Analysis of the correlation between BDI and acculturative stress in North Korean refugees revealed that higher BDI scores were associated with higher acculturative stress scores. The correlation between BDI and QOL revealed that higher BDI scores were associated with lower QOL, and the correlation between acculturative stress and QOL showed that higher acculturative stress was associated with lower QOL.
North Korean refugees, who feel they have low QOL, low psychological health, high acculturative stress, low physical health, low economic status, and low government funding experience greater depression.
In this study, acculturative stress was one of the most psychologically damaging factors. Acculturative stress was higher when depression was higher and QOL was lower. It is important to note that depression has been found to be a significant contributor to acculturative stress in other ethnic groups [28]. Depression is one of the most prevalent mental health problems among immigrants in the US., and is associated with acculturative stress. A similar situation was reported by Bauer and Priebe [29], who examined 122 East German refugees who, experienced anxious-depressive symptoms immediately after migrating to West Berlin. Acculturative stress scores in this sample were higher than in the Kim study [29], where the mean acculturative stress score was 2.81, and other previous studies. This difference may be due to the fact that our participants faced harsh conditions that threatened their survival. Furthermore, after settling in South Korea, rivalry and acculturative stress caused stress and anxiety. The loneliness and alienation experienced by North Korean defectors exacerbated these psychological problems.

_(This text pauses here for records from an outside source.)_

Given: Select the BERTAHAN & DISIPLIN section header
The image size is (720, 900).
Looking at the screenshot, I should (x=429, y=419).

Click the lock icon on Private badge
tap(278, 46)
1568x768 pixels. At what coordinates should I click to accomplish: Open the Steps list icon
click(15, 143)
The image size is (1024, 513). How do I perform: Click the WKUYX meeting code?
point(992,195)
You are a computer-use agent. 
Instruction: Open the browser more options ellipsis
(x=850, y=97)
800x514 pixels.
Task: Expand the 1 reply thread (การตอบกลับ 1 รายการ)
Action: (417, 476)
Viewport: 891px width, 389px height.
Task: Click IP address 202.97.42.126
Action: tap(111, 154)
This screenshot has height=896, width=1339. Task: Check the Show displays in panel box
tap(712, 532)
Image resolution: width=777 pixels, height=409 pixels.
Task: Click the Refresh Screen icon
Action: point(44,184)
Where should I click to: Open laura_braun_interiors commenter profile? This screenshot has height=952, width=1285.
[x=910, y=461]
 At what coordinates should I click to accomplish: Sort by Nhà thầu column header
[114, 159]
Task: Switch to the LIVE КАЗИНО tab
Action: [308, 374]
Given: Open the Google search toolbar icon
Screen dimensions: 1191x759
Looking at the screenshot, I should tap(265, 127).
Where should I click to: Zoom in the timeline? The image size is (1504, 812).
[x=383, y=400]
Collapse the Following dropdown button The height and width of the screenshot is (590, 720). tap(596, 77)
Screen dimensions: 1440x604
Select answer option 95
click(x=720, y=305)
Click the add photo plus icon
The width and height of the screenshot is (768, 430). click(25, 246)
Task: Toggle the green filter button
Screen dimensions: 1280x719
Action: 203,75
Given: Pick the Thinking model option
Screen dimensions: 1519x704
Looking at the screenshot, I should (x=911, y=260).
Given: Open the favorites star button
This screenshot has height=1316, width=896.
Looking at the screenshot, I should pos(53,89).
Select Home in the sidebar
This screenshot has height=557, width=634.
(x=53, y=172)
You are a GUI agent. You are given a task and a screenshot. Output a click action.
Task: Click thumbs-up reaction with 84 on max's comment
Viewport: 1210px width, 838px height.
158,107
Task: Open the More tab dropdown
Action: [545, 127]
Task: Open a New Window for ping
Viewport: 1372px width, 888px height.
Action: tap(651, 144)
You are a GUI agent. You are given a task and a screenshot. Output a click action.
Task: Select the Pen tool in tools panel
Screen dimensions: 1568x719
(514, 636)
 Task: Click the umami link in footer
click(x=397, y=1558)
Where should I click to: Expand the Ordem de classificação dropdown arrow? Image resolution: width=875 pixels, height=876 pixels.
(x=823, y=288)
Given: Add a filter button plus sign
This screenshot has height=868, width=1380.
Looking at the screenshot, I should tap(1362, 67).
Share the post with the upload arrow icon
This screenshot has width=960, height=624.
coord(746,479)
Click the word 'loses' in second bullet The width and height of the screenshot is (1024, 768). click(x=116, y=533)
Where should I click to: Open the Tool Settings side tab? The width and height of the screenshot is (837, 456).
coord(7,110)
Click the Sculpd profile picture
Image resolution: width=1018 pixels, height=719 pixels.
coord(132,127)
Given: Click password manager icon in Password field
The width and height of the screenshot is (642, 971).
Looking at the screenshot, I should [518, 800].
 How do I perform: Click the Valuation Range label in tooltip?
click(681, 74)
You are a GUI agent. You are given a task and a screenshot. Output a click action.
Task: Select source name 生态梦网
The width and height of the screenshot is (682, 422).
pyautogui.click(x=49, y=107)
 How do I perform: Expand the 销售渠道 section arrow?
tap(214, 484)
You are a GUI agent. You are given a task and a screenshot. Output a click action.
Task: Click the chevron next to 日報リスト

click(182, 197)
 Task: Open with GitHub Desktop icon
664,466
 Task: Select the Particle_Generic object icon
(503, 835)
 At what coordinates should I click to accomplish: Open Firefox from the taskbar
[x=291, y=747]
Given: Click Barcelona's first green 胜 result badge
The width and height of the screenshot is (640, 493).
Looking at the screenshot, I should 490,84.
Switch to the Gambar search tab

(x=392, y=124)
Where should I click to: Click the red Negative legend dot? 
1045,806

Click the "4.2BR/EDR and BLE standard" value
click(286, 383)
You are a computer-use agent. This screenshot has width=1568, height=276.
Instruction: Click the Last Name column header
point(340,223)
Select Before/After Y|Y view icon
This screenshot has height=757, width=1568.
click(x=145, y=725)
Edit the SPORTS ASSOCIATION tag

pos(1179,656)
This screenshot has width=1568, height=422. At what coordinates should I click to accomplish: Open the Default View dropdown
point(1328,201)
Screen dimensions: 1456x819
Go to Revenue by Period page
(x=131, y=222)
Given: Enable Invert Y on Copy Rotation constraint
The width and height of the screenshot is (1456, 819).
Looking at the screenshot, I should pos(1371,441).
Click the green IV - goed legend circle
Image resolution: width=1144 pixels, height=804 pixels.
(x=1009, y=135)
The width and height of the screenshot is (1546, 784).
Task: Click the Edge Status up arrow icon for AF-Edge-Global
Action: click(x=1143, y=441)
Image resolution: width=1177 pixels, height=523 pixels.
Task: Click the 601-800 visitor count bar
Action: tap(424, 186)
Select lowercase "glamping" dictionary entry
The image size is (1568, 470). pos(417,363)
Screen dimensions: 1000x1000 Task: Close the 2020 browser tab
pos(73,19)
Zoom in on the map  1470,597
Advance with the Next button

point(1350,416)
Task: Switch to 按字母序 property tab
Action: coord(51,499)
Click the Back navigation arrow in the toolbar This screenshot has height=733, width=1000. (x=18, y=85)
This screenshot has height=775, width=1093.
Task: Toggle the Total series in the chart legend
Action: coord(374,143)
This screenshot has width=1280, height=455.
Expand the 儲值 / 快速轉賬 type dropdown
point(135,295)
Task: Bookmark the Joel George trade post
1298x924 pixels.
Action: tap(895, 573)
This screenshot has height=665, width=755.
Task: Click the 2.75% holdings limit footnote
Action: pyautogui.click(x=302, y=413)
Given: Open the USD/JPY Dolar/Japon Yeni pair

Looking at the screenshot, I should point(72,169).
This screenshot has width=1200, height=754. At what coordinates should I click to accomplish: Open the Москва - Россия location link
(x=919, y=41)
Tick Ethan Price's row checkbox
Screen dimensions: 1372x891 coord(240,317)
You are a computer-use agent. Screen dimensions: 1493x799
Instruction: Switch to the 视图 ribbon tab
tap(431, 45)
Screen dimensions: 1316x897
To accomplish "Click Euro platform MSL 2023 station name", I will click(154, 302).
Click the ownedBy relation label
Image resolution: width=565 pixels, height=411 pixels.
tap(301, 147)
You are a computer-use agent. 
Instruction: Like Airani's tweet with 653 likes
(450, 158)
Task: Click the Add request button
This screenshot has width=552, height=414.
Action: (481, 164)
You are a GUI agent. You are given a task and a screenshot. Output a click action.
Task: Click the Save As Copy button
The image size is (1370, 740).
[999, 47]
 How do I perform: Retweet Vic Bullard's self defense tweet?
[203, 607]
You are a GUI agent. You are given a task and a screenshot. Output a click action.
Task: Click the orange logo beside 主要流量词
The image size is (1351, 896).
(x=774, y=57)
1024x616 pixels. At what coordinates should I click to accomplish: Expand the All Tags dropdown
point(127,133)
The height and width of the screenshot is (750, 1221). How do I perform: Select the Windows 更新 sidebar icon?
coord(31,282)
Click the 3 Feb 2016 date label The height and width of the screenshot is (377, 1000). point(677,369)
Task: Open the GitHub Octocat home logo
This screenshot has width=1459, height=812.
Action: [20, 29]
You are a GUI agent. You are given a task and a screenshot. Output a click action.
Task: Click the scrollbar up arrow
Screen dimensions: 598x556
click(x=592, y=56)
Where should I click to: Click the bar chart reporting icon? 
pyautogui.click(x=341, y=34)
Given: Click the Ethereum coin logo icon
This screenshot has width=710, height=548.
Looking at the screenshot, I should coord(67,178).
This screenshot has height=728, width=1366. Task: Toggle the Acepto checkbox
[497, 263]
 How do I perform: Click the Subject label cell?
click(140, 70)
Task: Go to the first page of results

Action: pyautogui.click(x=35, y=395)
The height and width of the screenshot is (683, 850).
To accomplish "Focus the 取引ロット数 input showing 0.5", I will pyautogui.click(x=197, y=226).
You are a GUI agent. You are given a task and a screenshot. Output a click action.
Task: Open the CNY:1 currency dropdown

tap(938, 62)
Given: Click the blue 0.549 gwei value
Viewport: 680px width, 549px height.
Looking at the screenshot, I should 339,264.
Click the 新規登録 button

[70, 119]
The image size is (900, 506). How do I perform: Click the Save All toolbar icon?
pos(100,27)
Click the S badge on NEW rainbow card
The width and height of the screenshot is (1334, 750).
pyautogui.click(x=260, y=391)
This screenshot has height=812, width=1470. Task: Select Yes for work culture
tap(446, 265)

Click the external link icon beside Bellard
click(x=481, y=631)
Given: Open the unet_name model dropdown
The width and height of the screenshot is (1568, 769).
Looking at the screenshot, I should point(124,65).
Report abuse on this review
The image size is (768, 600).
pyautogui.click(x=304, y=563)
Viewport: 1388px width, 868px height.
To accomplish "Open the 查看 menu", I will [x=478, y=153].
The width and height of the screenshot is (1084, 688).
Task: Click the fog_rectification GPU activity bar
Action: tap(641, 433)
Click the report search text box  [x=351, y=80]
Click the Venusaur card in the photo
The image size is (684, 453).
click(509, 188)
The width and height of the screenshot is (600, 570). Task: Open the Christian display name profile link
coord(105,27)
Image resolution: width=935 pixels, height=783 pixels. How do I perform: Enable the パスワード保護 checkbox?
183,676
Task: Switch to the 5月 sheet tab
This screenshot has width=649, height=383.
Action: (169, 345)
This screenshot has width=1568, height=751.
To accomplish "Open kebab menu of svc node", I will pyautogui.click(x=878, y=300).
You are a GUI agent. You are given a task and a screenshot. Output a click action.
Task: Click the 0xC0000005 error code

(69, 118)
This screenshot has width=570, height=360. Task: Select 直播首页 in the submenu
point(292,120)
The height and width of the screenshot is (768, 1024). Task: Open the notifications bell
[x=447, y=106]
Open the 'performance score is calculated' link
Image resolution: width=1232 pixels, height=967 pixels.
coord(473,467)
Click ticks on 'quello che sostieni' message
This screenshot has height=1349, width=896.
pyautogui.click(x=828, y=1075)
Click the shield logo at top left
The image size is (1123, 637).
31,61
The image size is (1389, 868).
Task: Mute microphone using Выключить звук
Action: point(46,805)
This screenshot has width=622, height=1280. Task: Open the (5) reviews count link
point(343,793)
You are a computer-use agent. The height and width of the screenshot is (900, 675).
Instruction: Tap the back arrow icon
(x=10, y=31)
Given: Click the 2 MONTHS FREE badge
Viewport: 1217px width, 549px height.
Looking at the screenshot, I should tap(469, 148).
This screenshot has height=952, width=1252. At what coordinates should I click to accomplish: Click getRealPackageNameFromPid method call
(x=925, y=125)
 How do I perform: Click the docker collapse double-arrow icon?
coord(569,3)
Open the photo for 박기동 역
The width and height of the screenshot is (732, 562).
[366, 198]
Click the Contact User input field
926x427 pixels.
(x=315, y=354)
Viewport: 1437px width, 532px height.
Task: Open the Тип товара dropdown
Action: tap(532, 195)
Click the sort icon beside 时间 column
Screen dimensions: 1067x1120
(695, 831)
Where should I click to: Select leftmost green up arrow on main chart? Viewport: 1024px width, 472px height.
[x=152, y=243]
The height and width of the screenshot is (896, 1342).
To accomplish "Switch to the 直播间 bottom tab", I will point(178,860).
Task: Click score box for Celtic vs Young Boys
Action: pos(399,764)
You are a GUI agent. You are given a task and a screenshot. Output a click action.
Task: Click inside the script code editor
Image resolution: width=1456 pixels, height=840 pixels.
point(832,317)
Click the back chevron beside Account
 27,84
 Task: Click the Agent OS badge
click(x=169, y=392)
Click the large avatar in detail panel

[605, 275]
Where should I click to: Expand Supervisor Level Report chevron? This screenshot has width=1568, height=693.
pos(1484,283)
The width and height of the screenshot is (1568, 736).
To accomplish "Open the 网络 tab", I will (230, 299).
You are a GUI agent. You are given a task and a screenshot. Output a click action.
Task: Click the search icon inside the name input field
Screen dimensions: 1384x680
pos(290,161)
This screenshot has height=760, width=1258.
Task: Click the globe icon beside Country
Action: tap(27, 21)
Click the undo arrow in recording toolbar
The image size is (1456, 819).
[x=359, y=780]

North Koreans living in South Korea did not have access to adequate medical services, and health problems combined with one or two comorbidities can cause chronic illness. North Korean defectors with these problems may also have mental health problems. In addition, health interventions were not available. These findings indicate that mental health programs should provide early interventions for North Korean defectors who are experiencing psychological problems such as depressive symptoms and acculturative stress that could detract from their QOL and their adaptation to South Korean society.
There are some limitations to this study. Our sample may have been biased. It is unclear whether this sample would is representative of the all North Korean refugees living in South Korea. However, this study is valuable in that it serves as a foundation for assessing acculturative stress, depression, and QOL in North Korean refugees.
Conclusion
In conclusion, acculturative stress and depression impact QOL. It is important to focus on North Korean refugees to better understand the factors that contribute to lower QOL and to distinguish the effects of these factors. This study showed that lower QOL causes acculturative stress, depression, and physical comorbidities. This study also showed that economic status and monthly income influenced psychological status and QOL of North Korean refugees, and elucidated the mental health status of North Korean refugees living in South Korea. Therefore, special attention to QOL and psychological status in North Korean refugees is needed. In addition, mental and economic support should be provided to improve the psychiatric characteristics and QOL of North Korean refugees.